Mais à bien y réfléchir, ce ne fut pas la seule annonce marquante car, quand on a un enfant avec handicap(s) ou pathologie(s), celle-ci n’est que le début d’une série.
Potentiellement, chaque visite chez un spécialiste peut révéler un nouveau diagnostic.
J’ai tant d’exemples en tête : par exemple, un rendez-vous avec le chirurgien orthopédique. J’y arrivais relativement tranquille et là, bim, il m’annonce qu’il va falloir opérer très rapidement mon fils pour faire une ténotomie de la hanche droite car il y a un risque de luxation. Or, nous sortions tout juste d’une période très compliquée de plusieurs mois avec des détresses respiratoires en pagaille et une opération du larynx.

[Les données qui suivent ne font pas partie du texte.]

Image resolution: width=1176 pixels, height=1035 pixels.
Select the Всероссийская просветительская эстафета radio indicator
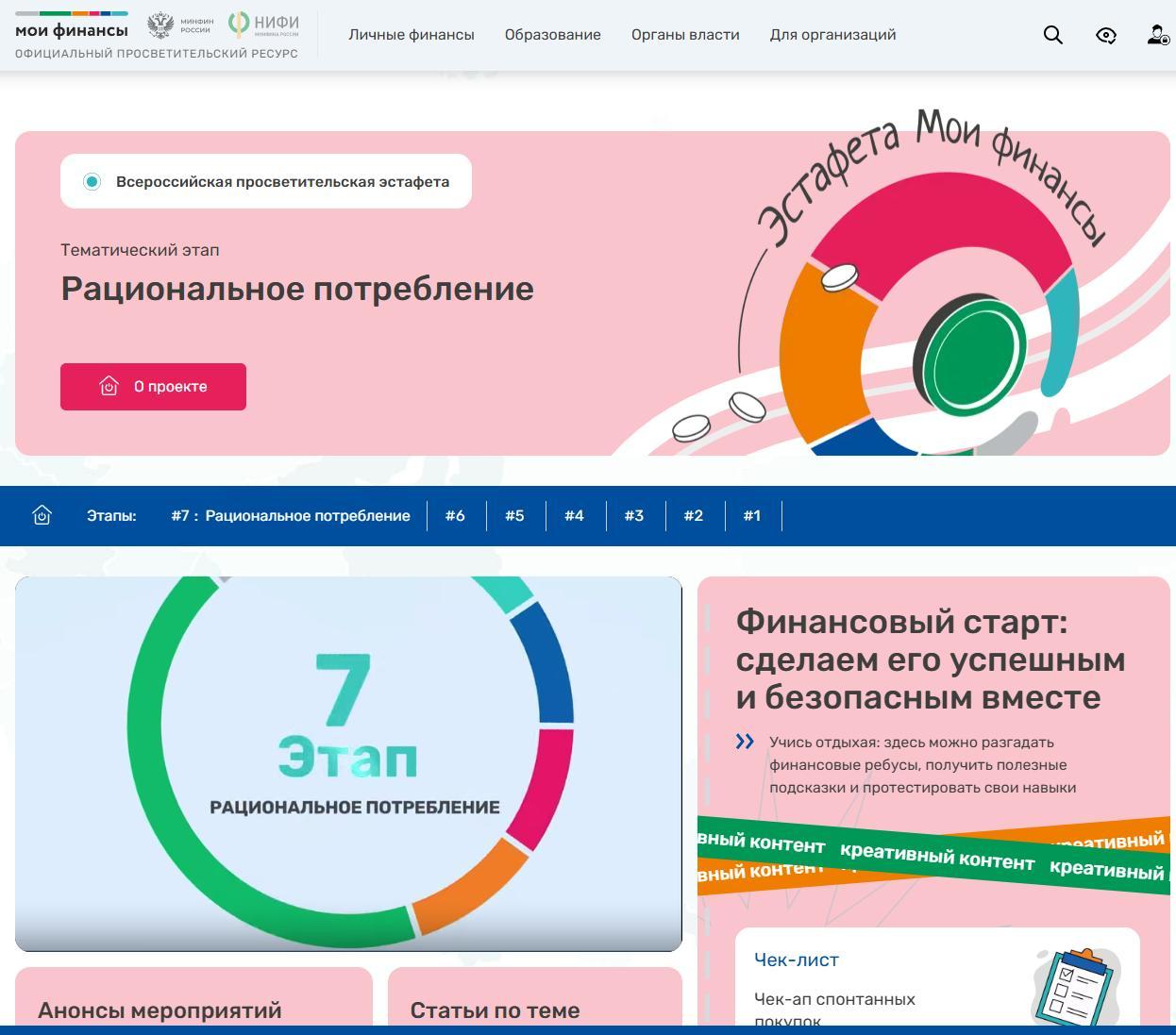[92, 181]
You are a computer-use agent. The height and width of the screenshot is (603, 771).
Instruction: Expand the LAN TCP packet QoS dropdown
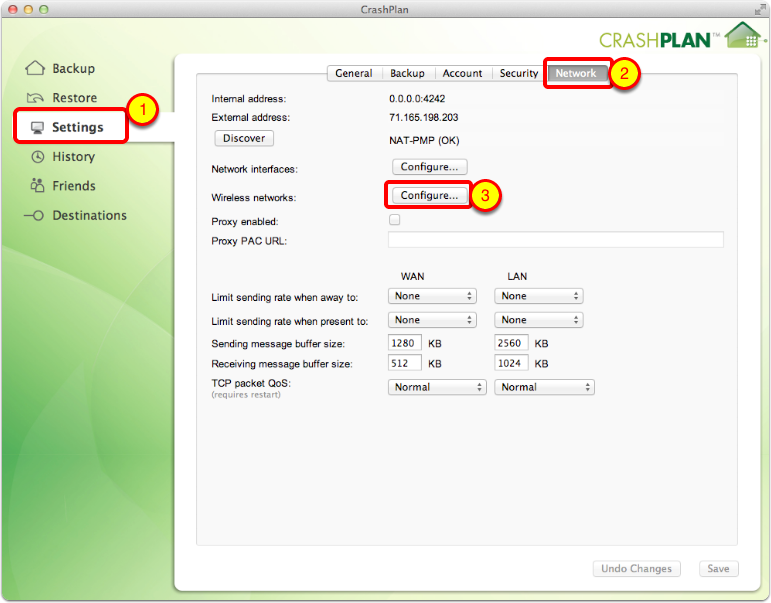tap(544, 387)
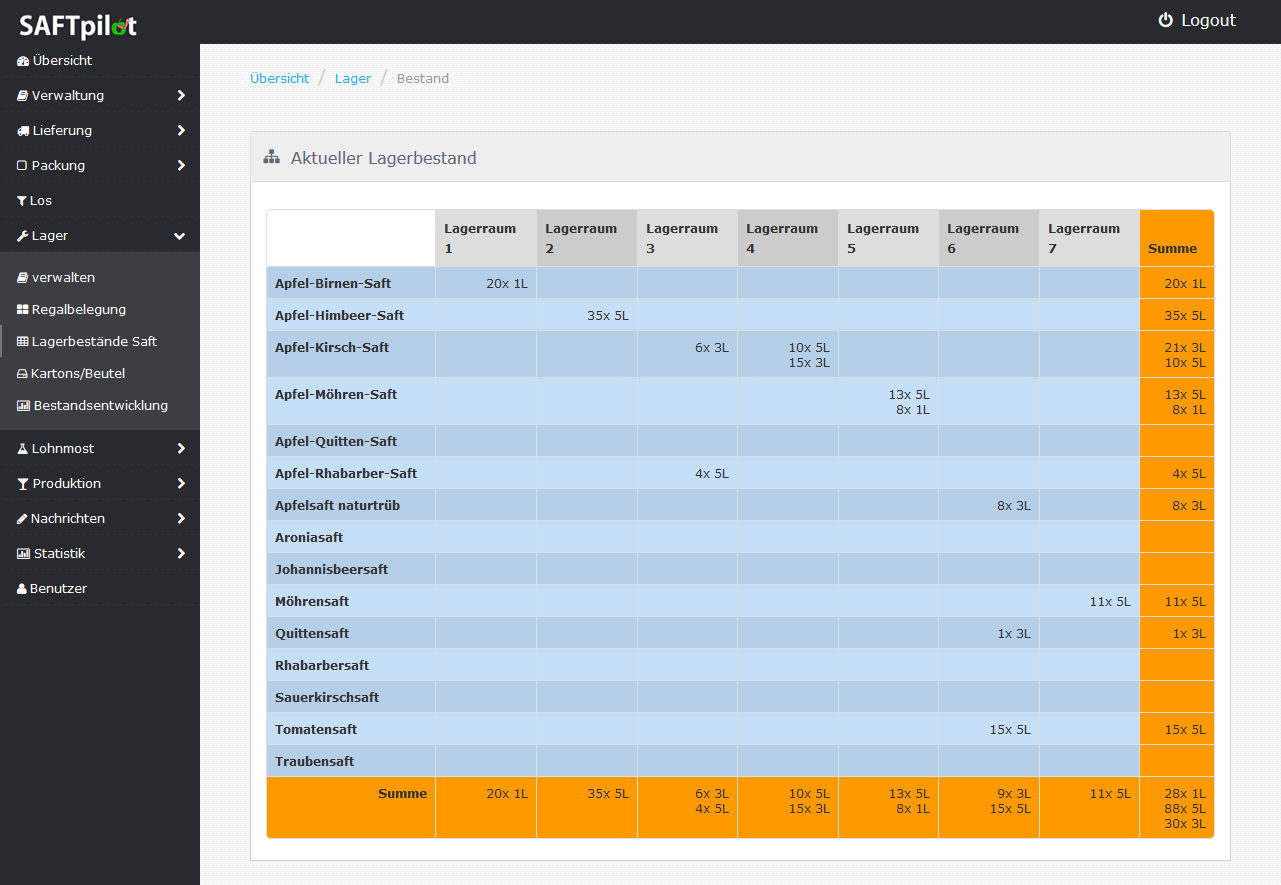Click the Lager breadcrumb link
This screenshot has width=1281, height=885.
tap(353, 78)
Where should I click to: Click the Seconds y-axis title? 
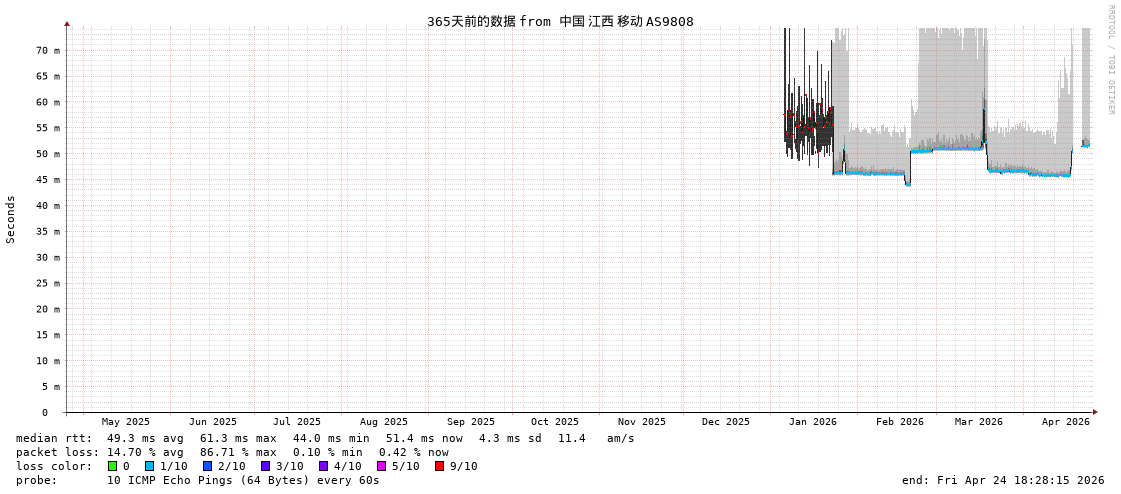11,219
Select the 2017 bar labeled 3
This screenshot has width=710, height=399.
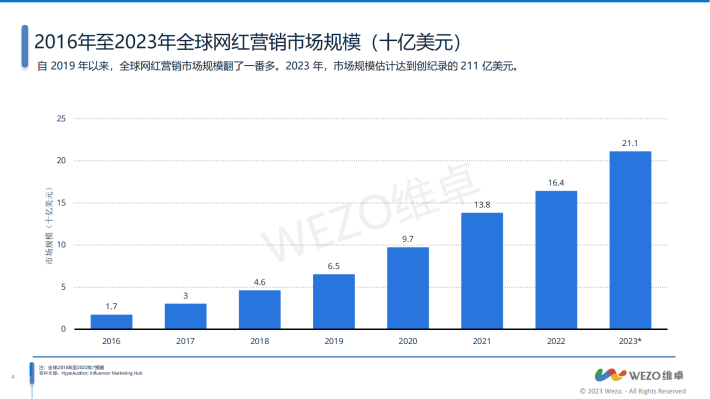(x=186, y=316)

On commençait juste à souffler et là, il nous annonçait qu’on embarquait pour une autre galère !
Sérieusement ?! Là, je l’ai mal pris, j’ai bien pleuré dans la voiture en rentrant car trop, c’était trop.
Ces autres annonces, on n’en parle pas assez à mon goût alors qu’elles sont elles aussi importantes, car elles laissent des traces dans le cœur des parents et dans leurs cellules. Elles sont à prendre en considération autant que la première car elles peuvent être choquantes, épuisantes, remuantes, elles peuvent réveiller des peurs, elles peuvent bouleverser le quotidien parfois déjà bien fragile.

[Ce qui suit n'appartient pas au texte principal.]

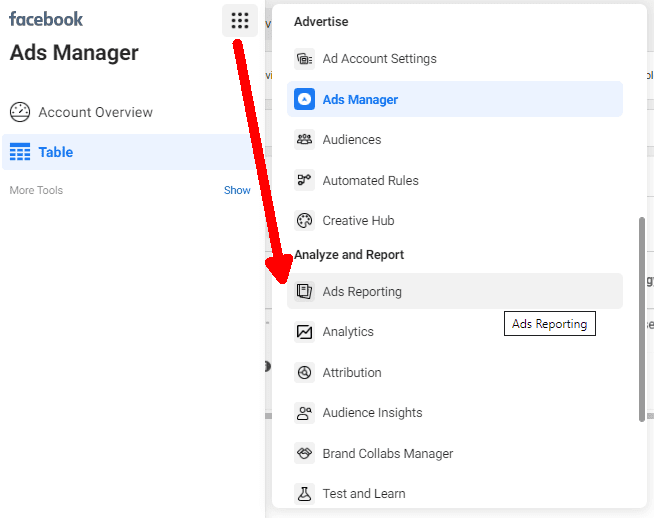Click the facebook logo text

(46, 19)
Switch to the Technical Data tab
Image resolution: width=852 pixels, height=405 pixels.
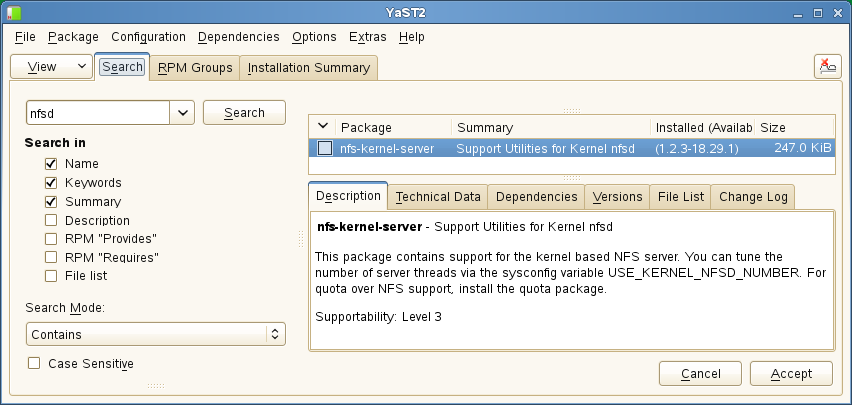tap(439, 197)
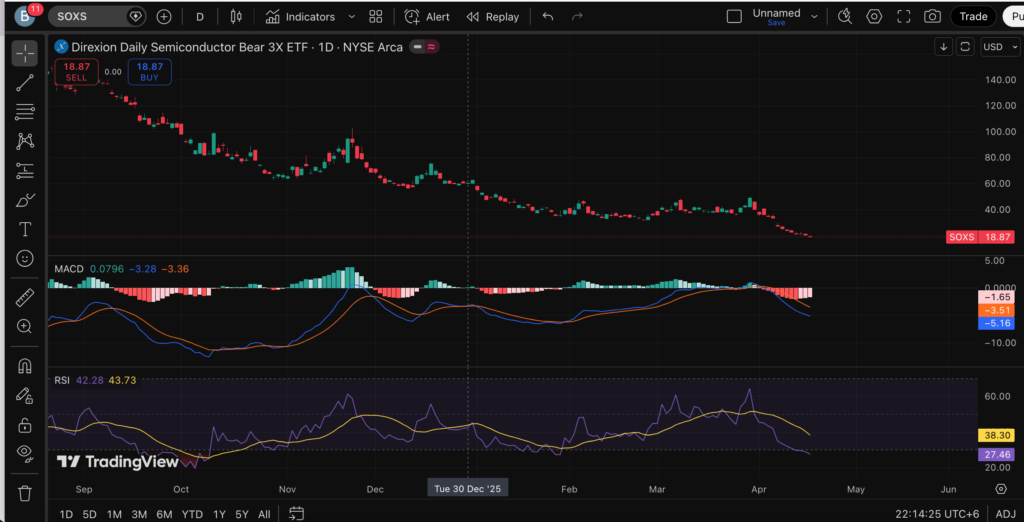
Task: Toggle hide all drawings eye icon
Action: tap(25, 452)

Les nommer, déposer les ressentis qui sont là constitue une première étape, indispensable selon moi si on ne veut pas risquer de les enterrer pour qu’elles explosent mieux ensuite, quelques semaines ou des années plus tard, de façon démultipliée.
Je l’ai expérimenté moi-même, pensant avoir géré les situations au fur et à mesure alors que je n’avais fait que les effleurer, trop prise par le tourbillon du quotidien, par l’accompagnement de mon fils et de sa sœur. Je sais, tu te dis peut-être : « Ok, je vais les nommer et après ? » Et après ? Déposer est le début du processus de libération.
Ensuite, mettre de la lumière sur ce qui se joue en arrière-plan (émotions, croyances, etc.) permet alors de mieux vivre ces moments, de les traverser, de les transformer, de retrouver son pouvoir dessus. Il y a plein de choses à faire pour se libérer et ainsi retrouver de la sérénité !
Il y a aussi les annonces qui libèrent car elles viennent confirmer ce qu’on pressentait,
parce qu’elles viennent acter un état, une situation, permettant ainsi d’avancer, d’envisager des solutions ou au moins des prises en charge. Ces diagnostics-là apportent une forme de soulagement via leur clarté, elles rendent un nouveau chemin possible. Ils méritent, selon moi, d’être également abordés avec soin pour un mieux-être immédiat et futur.
Chaque annonce est importante et apporte un changement, petit ou grand, positif ou plus difficile pour l’enfant et sa famille. Chaque être humain a besoin d’être entendu et reconnu dans ce qu’il vit, c’est un besoin fondamental.